La svolta è arrivata grazie alla rilettura complessiva degli elementi raccolti all’epoca dei fatti, attraverso la sintesi fra analisi di laboratorio e attività investigativa tradizionale. Il risultato è il primo ottenuto dall’Unità delitti insoluti, creata meno di un anno fa presso la Direzione centrale anticrimine della polizia. L’Udi unisce le risorse della Polizia scientifica con quelle del Servizio centrale operativo, e fa da supporto alle squadre mobili che operano sul territorio per tentare di dare una soluzione ad omicidi e altri gravi delitti che non l’hanno ancora trovata. Sono i cosiddetti «casi freddi», che si cerca di attualizzare con nuovi spunti forniti a chi deve dare un nome ai colpevoli finora scampati alle indagini.
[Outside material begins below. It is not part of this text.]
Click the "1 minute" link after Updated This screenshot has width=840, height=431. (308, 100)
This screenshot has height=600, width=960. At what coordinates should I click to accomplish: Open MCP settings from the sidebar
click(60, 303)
Sull’intero territorio nazionale, partendo dai dati conservati negli archivi della polizia scientifica, sono stati selezionati un centinaio di casi per i quali sono a disposizione ben 2.560 reperti mai trattati prima (dagli oggetti più svariati ai proiettili esplosi, da tracce biologiche a frammenti chimici, da registrazioni foniche a campioni grafici) che oggi si possono rianalizzare nel tentativo di dare ulteriori impulsi alle indagini. Su quei cento delitti, per 35 sono stati trovati elementi considerati utili e in 27 casi – tenuti riservati per non destare allarme nei sospettati’ è stata già decisa la riapertura formale delle inchieste. Gran parte dei fascicoli riguardano omicidi commessi a Roma (11), due sono a Potenza (uno riguarda la morte di Elisa Claps) e gli atri sono sparsi fra nord e sud, da Udine a Bari, da Torino a Lecce. Fino a Nuoro, dove poliziotti e magistrati ritengono di essere venuti a capo dell’assassinio di Rosanna Fiori, attraverso un lavoro che rappresenta il paradigma dell’attività svolta dall’Unità delitti insoluti.
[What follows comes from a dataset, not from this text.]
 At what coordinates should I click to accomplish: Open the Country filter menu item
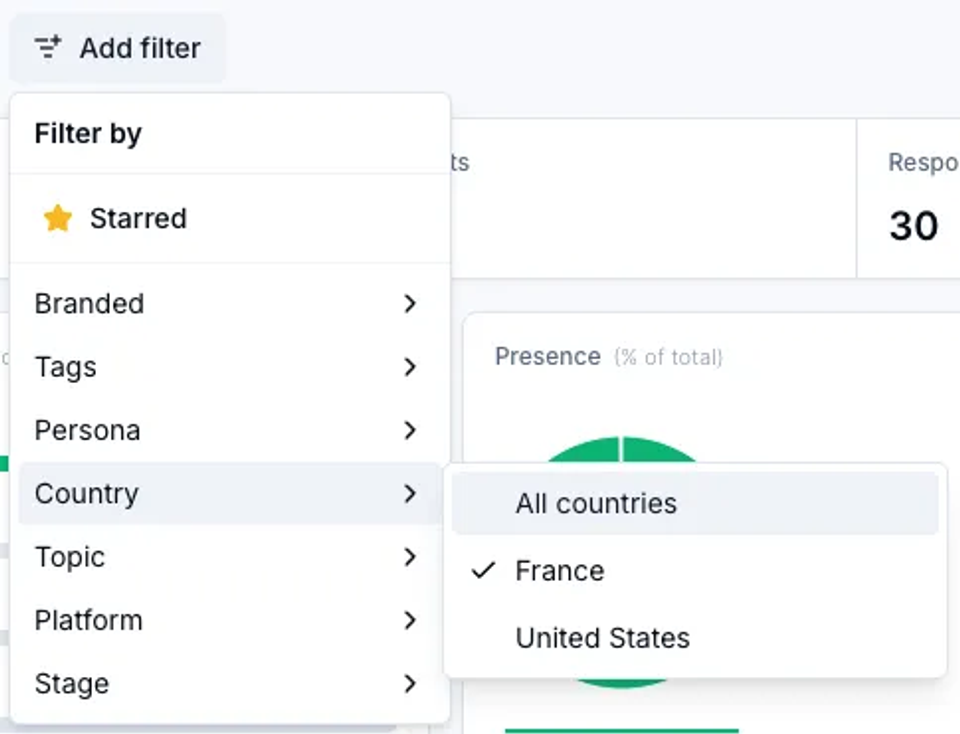(x=230, y=493)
Prima dell’uccisione dell’imprenditrice c’erano stati gli spari intimidatori del settembre e dell’ottobre 1998, apparentemente provenienti da armi diverse. Ma le nuove analisi di laboratorio effettuate sui bossoli hanno permesso di scoprire una modifica al percussore del fucile Winchester utilizzato in entrambi gli attentati, nel tentativo di sviare le indagini. Matrice unica, dunque, per due azioni di cui una fu rivendicata con un cartello scritto a mano e affisso lungo il viale d’accesso alle serre della Barbagia Flores. All’epoca le perizie grafiche non consentirono di identificare l’autore delle minacce, anche per via degli «artifici dissimulativi» utilizzati, mentre i confronti effettuati oggi con il microscopio elettronico le hanno attribuite all’uomo ora arrestato per l’omicidio. Ad accusarlo c’è poi una sua frase, intercettata nel 2009, nella quale l’uomo si auto-attribuisce una fucilata che per il giudice è fra quelle sparate contro Rosanna Fiori.
Gli accertamenti merceologici della polizia scientifica hanno anche stabilito che un pezzetto di stoffa e materiale sintetico trovato appeso a una rete di protezione vicino al luogo del delitto, era un tentativo di depistaggio per indicare una via di fuga dell’assassino diversa da quella realmente utilizzata. La conformazione del reperto, infatti, non era compatibile con lo strappo di un indumento e gli esami di laboratorio hanno svelato che si trattava di un rettangolo «appositamente ritagliato emanualmente inserito nel filo spinato», (anziché rimasto accidentalmente impigliato) proprio per confondere le idee agli investigatori. I quali, a nove anni dal delitto, le hanno riordinate fino ad individuare i presunti assassini.